After firebrand monk and Hindu nationalist BJP leader Yogi Adityanath became chief minister of the northern state of Uttar Pradesh in 2017, he ordered his officials to take the strictest possible actions against all criminals.

Soon, the police and other civic officials in Uttar Pradesh started taking strict action against those accused of crimes, including demolishing their properties deemed illegal.

Properties of hard-core criminals were targeted initially. But it was not long until others began losing their properties to demolition for allegedly partaking in protest rallies, pelting stones at others during communal disturbances, slaughtering cows and other offenses.

Over the past few years, houses, shops and other “illegal” structures owned by accused criminals, communal violence rioters and others have been demolished in states including Uttar Pradesh, Madhya Pradesh, Haryana, Assam and Maharashtra — where the BJP was in power. In most cases, the victims belonged to the minority Muslim community.

According to the Housing and Land Rights Network, a housing rights group, more than 153,000 homes were demolished by various state governments in India, displacing about 738,000 people in the last few years.

Since 2022, JUH filed multiple petitions to the Supreme Court seeking orders to prevent the governments from demolishing properties as a form of extrajudicial punishment.

On September 13, while hearing another petition, the court observed that running a bulldozer on the property of an accused is “akin to bulldozing the law of the land.”

In its verdict on Wednesday, the Supreme Court firmly stated that the executive must not overstep its bounds by acting as a judge and executing punitive measures such as demolitions.

“The executive cannot pronounce a person guilty. Only on the basis of accusation, if the executive demolishes the property of the person, it will strike at the rule of law. The executive cannot become a judge and demolish the properties of the persons accused,” the verdict said.

“No demolition can be carried out without prior show-cause notice and within 15 days from the date of the notice being served,” it said.

New Delhi-based lawyer Mohammad Huzaifa said that this week’s verdict marked a “historic stand against ‘bulldozer justice,’ affirming that punitive demolitions have no place in our democratic framework.”

“While justice may have come too late for many, this ruling offers renewed faith in our judiciary and stands as a beacon of hope for those wronged by arbitrary demolitions impacting scores of people living under the fear of bulldozer state terror,” Huzaifa, a member of the legal team of civil rights group Association for Protection of Civil Rights, told the VOA.

“The challenge now lies in vigilant implementation — true justice will be measured by how effectively these guidelines are enforced on the ground,” he said.

Muslim community leader Zafarul-Islam Khan said he welcomed the verdict although it has come too late.

“Demolition of people’s homes was a huge issue of human rights violation.

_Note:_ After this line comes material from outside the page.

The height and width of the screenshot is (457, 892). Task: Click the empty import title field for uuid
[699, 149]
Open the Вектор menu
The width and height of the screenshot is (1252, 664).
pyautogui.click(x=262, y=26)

Courts should have taken suo motu notice of the cases as soon as those demolitions began some years ago,” Khan, former chairman of the Delhi Minorities Commission, told VOA.

“No doubt, the authorities will not feel so free as before in demolishing homes in the future, but they may still look for their devious ways to do so,” he said.

The verdict, in some ways still sounds not complete, Khan added.

“This welcome verdict will remain incomplete unless and until tens of thousands of the previous victims are also compensated and the powerful people who violated the law at will are punished,” he said.

Human rights activist Harsh Mander said that he was relieved that the Supreme Court had spoken out against a process that was “entirely unlawful and unconstitutional.”

“State injustice bulldozing the homes and shops of the working poor has continued for decades, and periodic orders to follow the compassionate due process from the Supreme Court similar to the recent order have not restrained the executive,” Mander told VOA.

“But my problem with the ruling is that it doesn’t act effectively to deter the current form of demolition, which is essentially targeting a particular community, Indian Muslims. I would have wanted the court to both reprimand and punish political leaders who order and justify such unlawful retributive targeting, and officers who implemented these acts.”